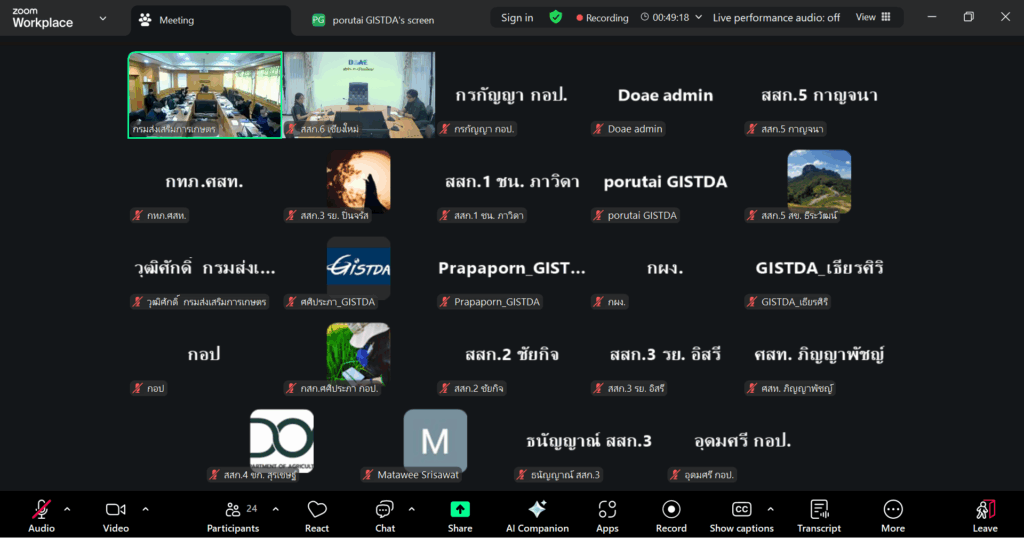The width and height of the screenshot is (1024, 538).
Task: Open the Apps icon
Action: click(607, 515)
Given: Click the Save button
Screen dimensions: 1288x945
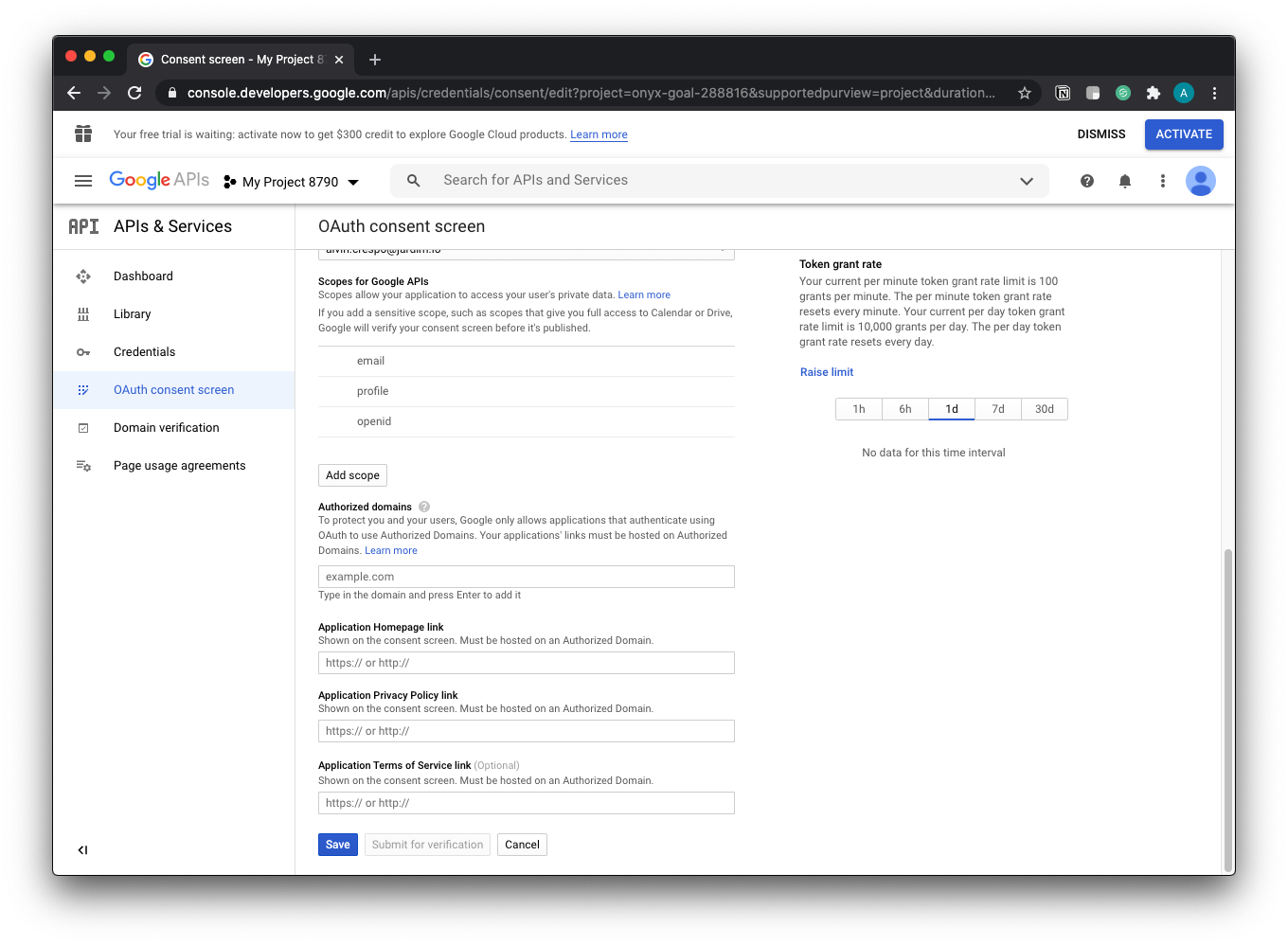Looking at the screenshot, I should tap(338, 845).
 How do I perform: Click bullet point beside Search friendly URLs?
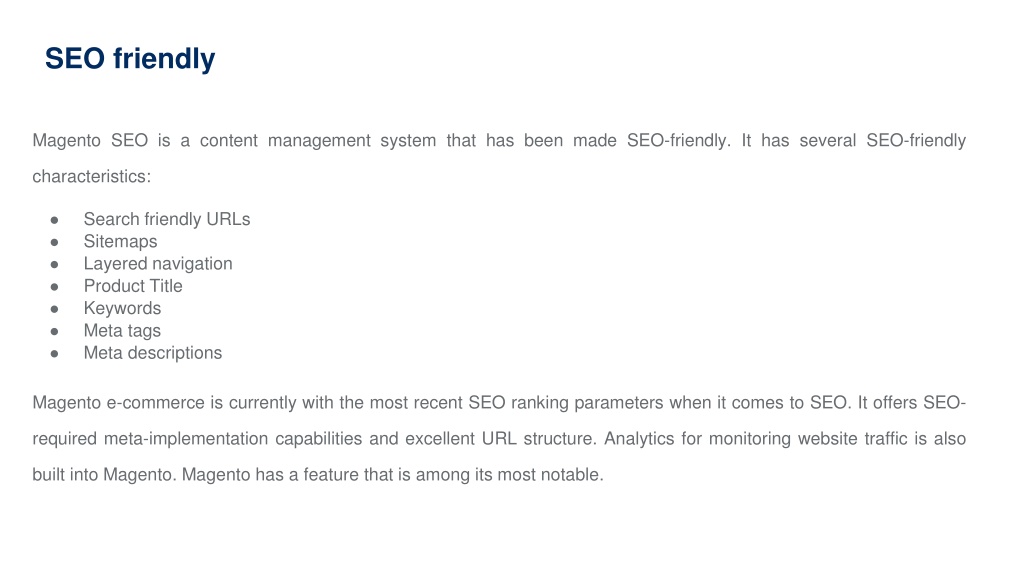coord(54,220)
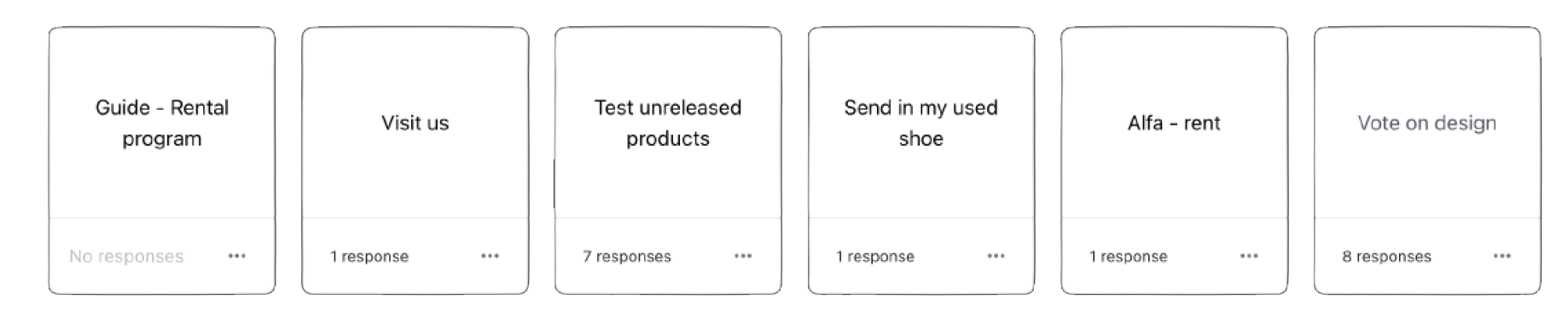View 7 responses for Test unreleased products
Image resolution: width=1568 pixels, height=324 pixels.
[627, 257]
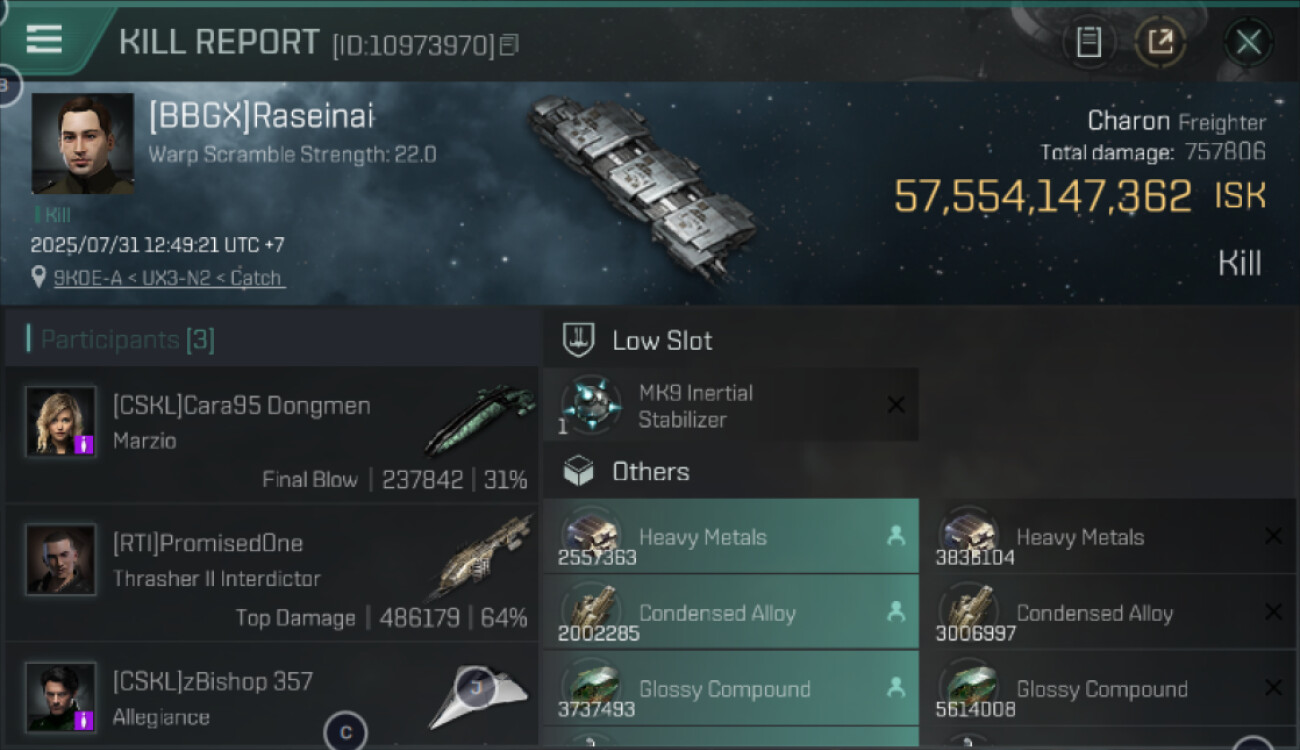Click the X marker on Heavy Metals 3836104

[x=1273, y=537]
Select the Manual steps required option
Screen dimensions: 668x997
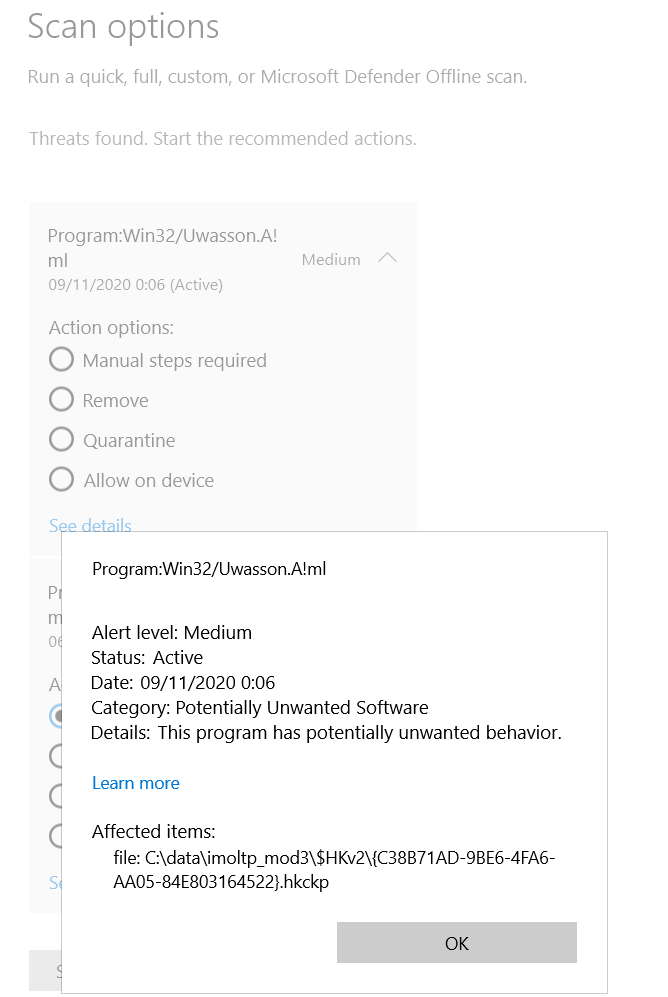pos(62,360)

Task details - Start with the line holding "How do I perform: Click" and repeat exactly every line through the final line of the records above, but no pictures and nothing more.

Solution for this problem -
 How do I perform: Click bullet point beside Search friendly URLs?
coord(54,220)
View 7 responses for Test unreleased products
Image resolution: width=1568 pixels, height=324 pixels.
[627, 257]
Click the X marker on Heavy Metals 3836104

[x=1273, y=537]
Select the Manual steps required option
Screen dimensions: 668x997
pos(62,360)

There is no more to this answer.